En "Escucha la canción del viento" uno siente cierta desazón por culpa de una vida que se nos escapa de las manos mientras vamos de allí para allá, sin saber muy bien cuál es nuestro proyecto o qué objetivo nos define. En ese sentido, el retrato de la cotidianedad bien sirve como elemento de expresión de ese vacío que todos, o así al menos lo creo, hemos experimentado alguna vez. Tal vez sea en el propio acto de escribir cuando el propio autor encuentra en su soledad algún tipo de alivio existencial que le permita salirse de la cotidianedad del vacío al que nos vemos irrefrenablemente avocados. Y es que en la obra da igual a qué te dediques, si estudias o si trabajas, si eres rico o pobre, si estás o no enamorado, todos los problemas están ahí, esperando a que abras la puerta para enfrentarte a ellos.
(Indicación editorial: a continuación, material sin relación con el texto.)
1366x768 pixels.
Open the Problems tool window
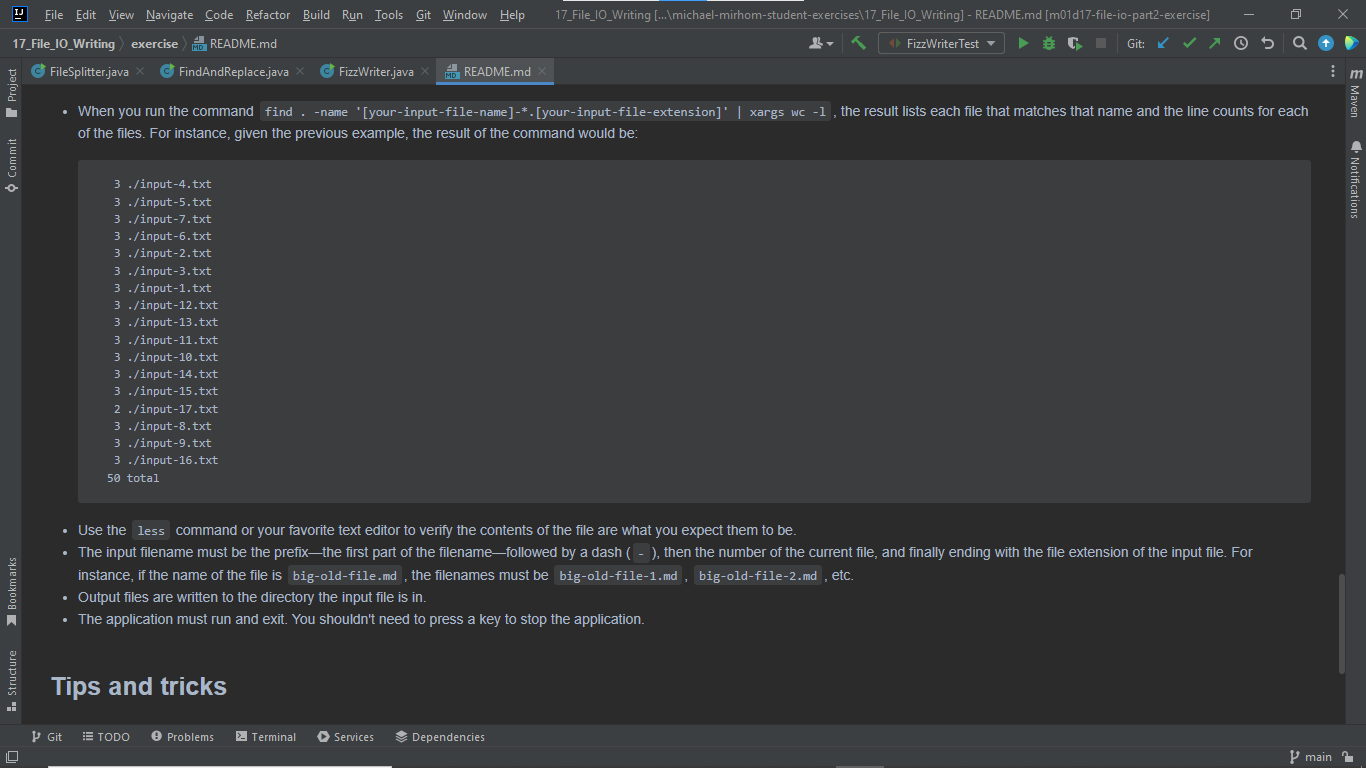(x=182, y=737)
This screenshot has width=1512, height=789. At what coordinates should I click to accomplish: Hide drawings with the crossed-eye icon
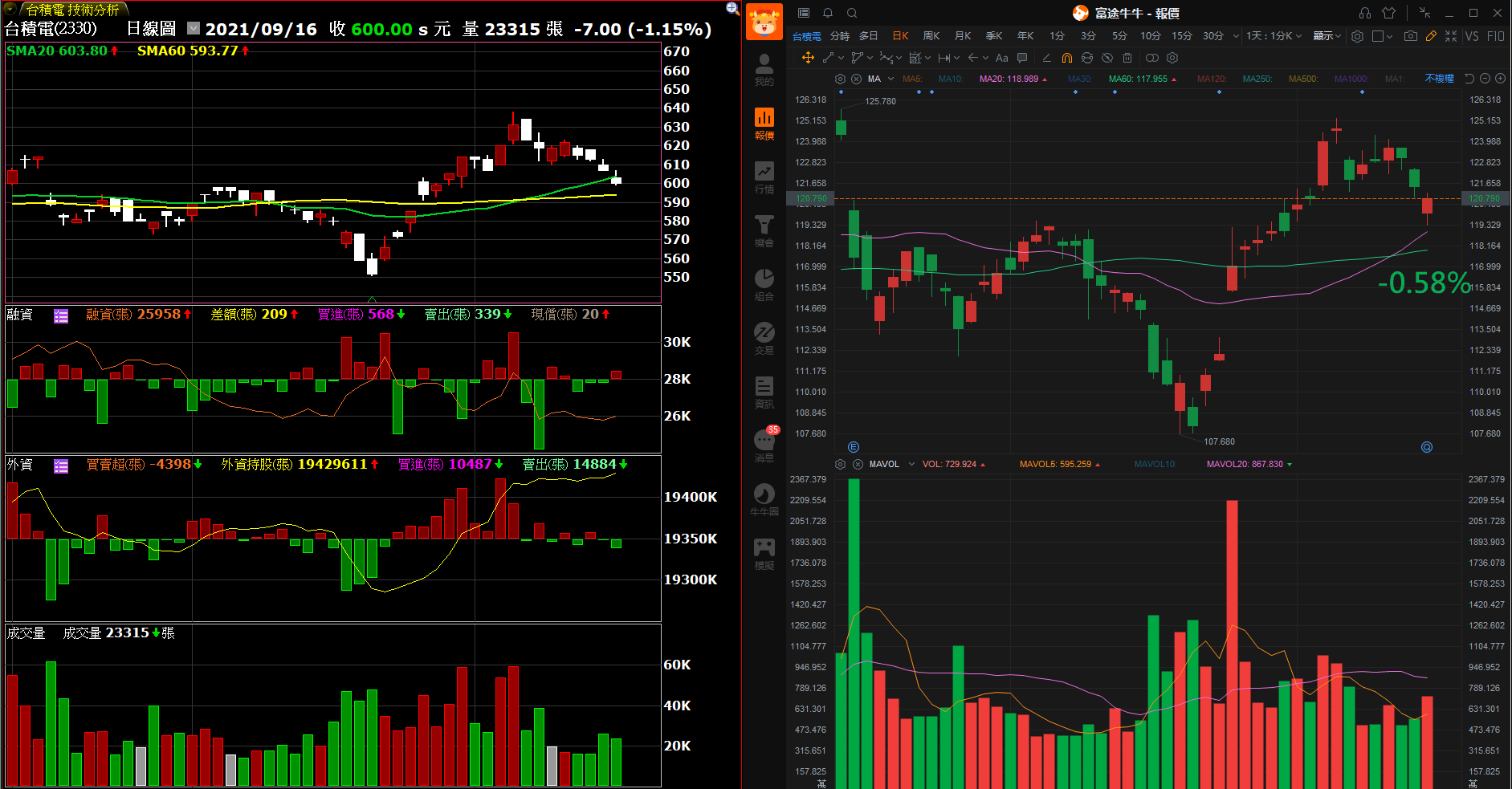[x=1107, y=58]
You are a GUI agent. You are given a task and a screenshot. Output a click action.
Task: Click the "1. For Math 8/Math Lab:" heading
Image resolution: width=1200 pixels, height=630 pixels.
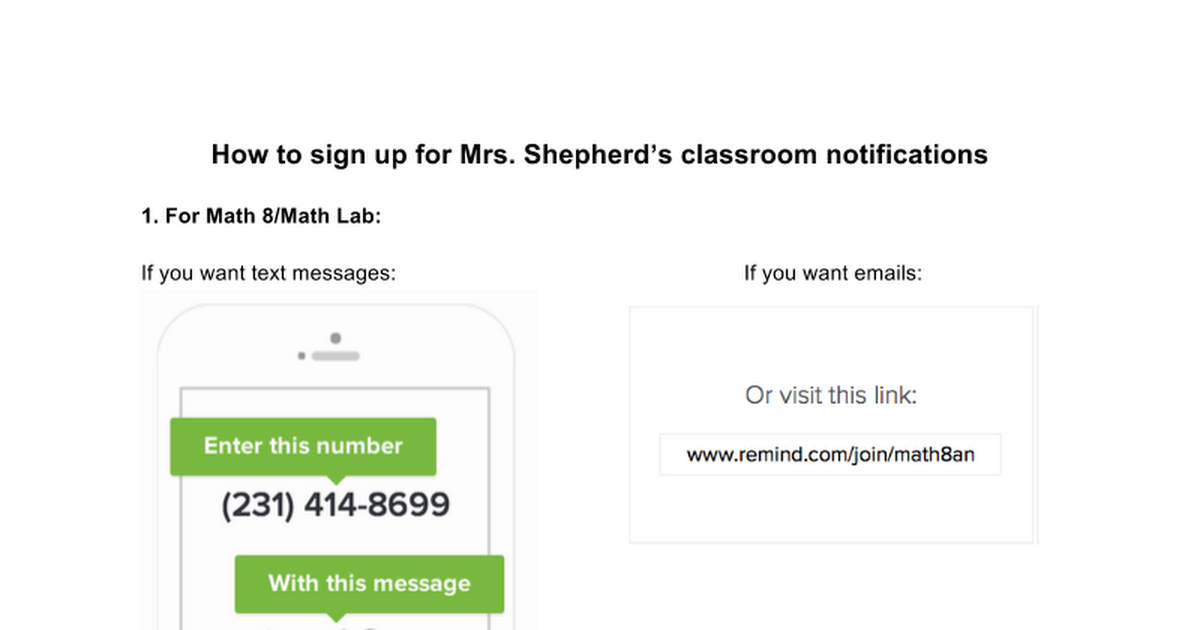262,216
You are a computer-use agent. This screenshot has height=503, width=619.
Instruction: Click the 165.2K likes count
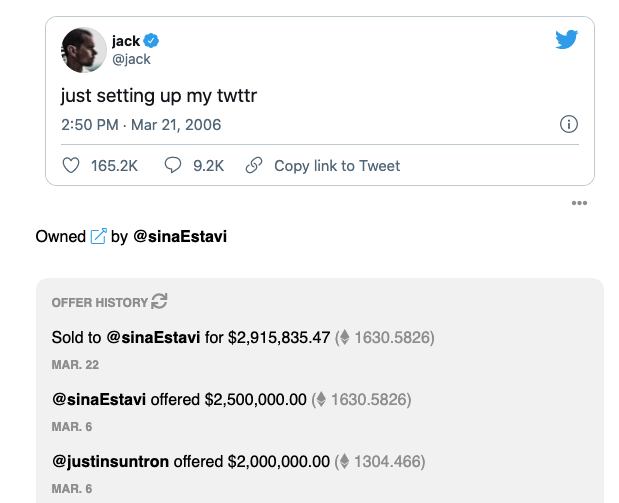click(x=114, y=166)
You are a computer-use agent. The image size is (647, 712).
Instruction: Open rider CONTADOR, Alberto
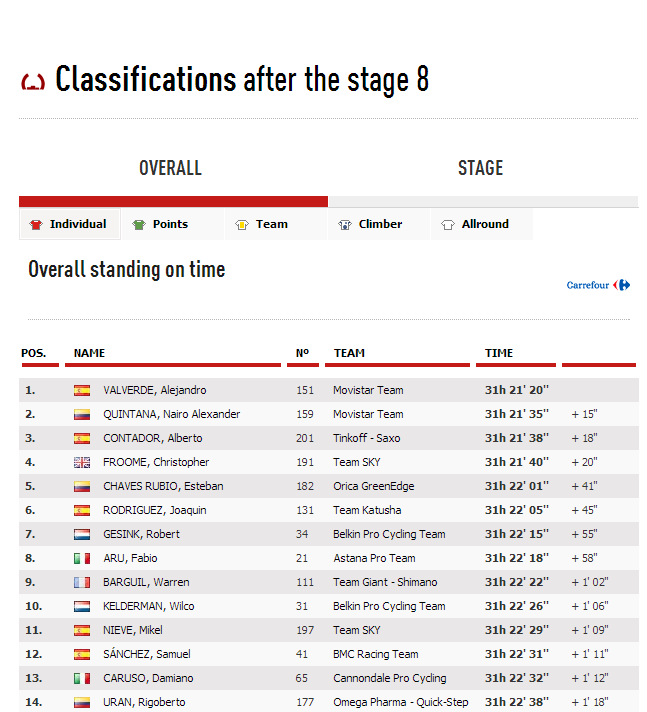coord(152,438)
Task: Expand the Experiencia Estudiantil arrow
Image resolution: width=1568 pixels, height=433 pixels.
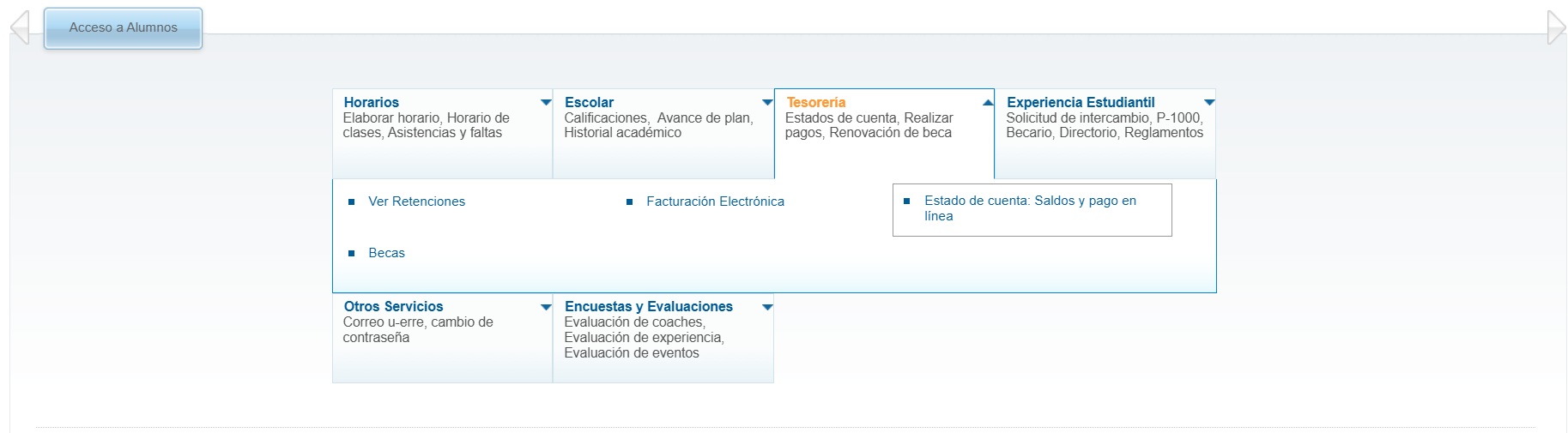Action: 1209,103
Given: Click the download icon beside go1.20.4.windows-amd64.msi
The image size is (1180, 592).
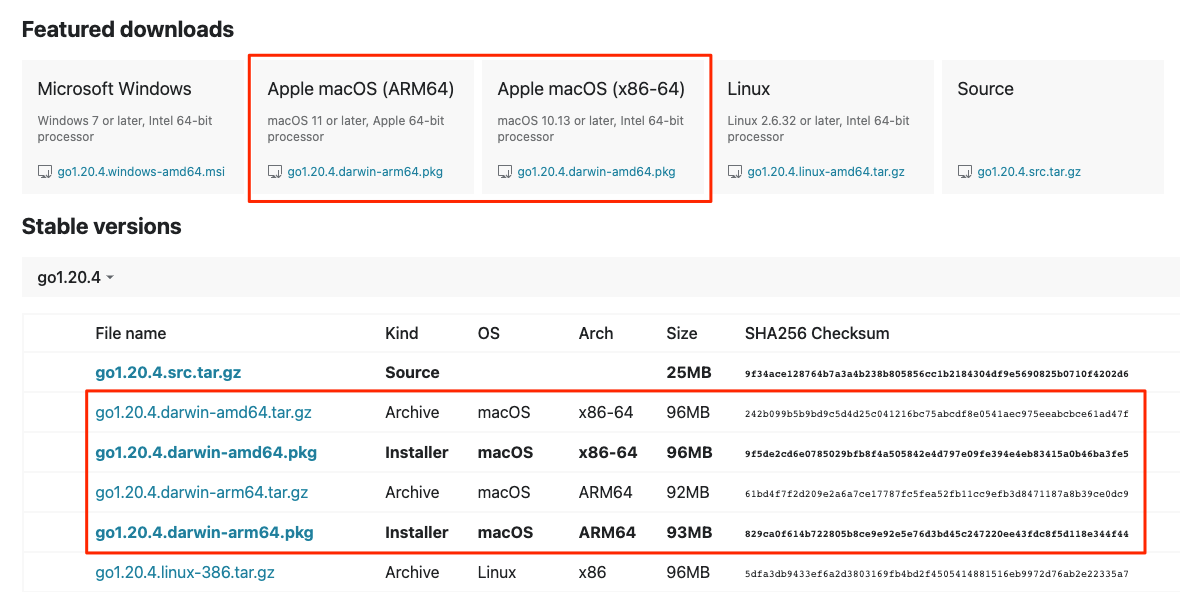Looking at the screenshot, I should click(45, 171).
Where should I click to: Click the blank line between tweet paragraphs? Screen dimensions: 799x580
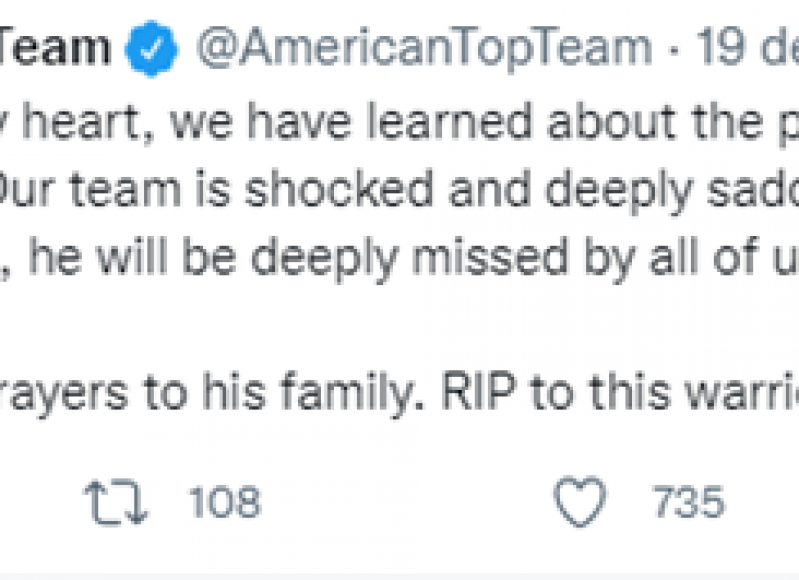(400, 326)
Resulta, además, que la naturaleza de estos problemas no atiende a razones de orden pragmático, así que no importa si intentas evitarlos bebiendo mucha cerveza o estando acompañado la mayor parte del tiempo, ya que, al final, saldrán a flote.
Es por todo eso que dice Murakami en alguna parte del libro que lo peor de morir joven es que, por ello, se va a ser eternamente joven, mientras que lo peor de morir viejo radica precisamente en haber perdido esa juventud. Y es que la vida no da tregua, siendo así que no vale luchar contra ella (o con ella) desde la apatía, que es precisamente la respuesta más habitual ante el "no sé qué hacer con mi vida". El sacrificio por vivir, entonces, es la (¿única?) solución. Así, alcanza forma el aforismo de Nietzsche, citado ya casi al final de la obra, que dice: "¿Acaso puede comprender la claridad del día la profundidad de las tinieblas de la noche?"